> Exercise objective
Turn the rows below into a numbered list, with one item per line. Skip blank lines and leave the pictures out.

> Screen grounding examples
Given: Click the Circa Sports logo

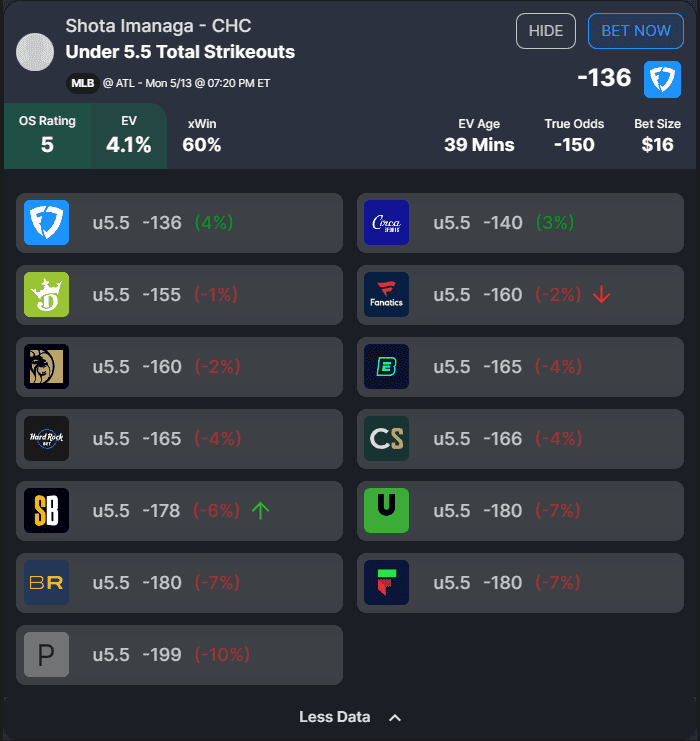Looking at the screenshot, I should 387,223.
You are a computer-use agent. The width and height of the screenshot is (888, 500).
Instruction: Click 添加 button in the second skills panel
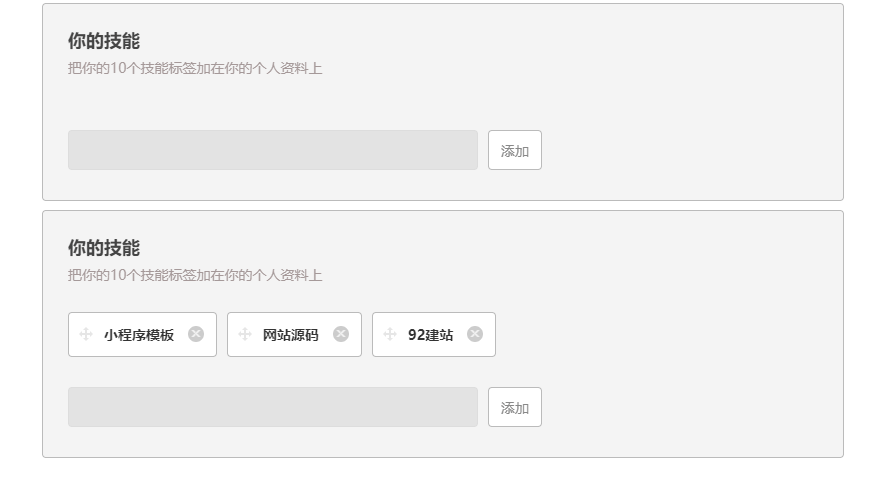click(515, 407)
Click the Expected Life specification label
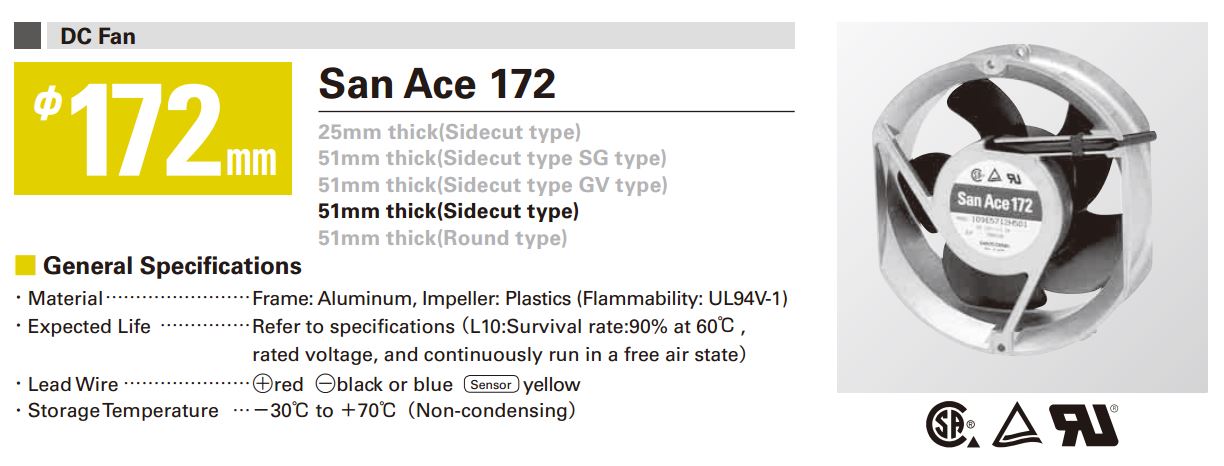The image size is (1224, 466). point(89,326)
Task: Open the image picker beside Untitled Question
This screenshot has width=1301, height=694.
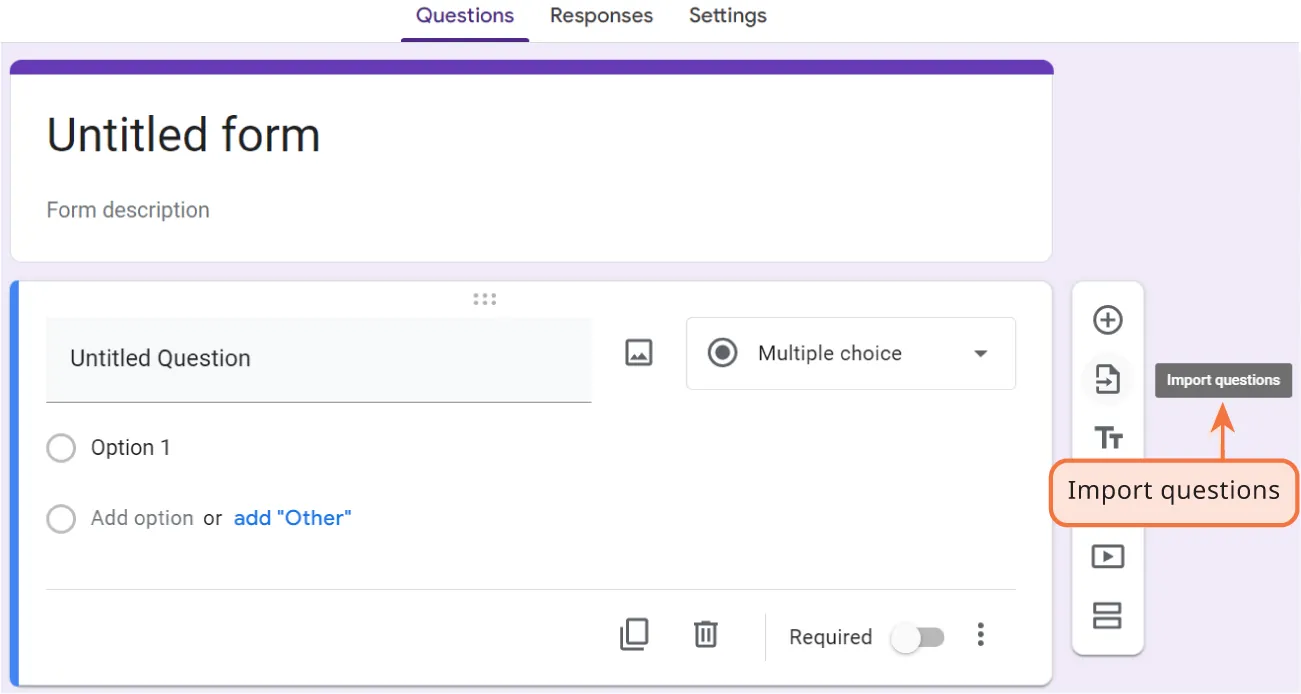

> Result of this task
1. Given: Click the Circa Sports logo
2. Looking at the screenshot, I should 387,223.
3. You are a computer-use agent. The width and height of the screenshot is (888, 500).
4. Instruction: Click 添加 button in the second skills panel
5. click(515, 407)
6. Click the Expected Life specification label
7. The image size is (1224, 466). point(89,326)
8. Task: Open the image picker beside Untitled Question
9. This screenshot has width=1301, height=694.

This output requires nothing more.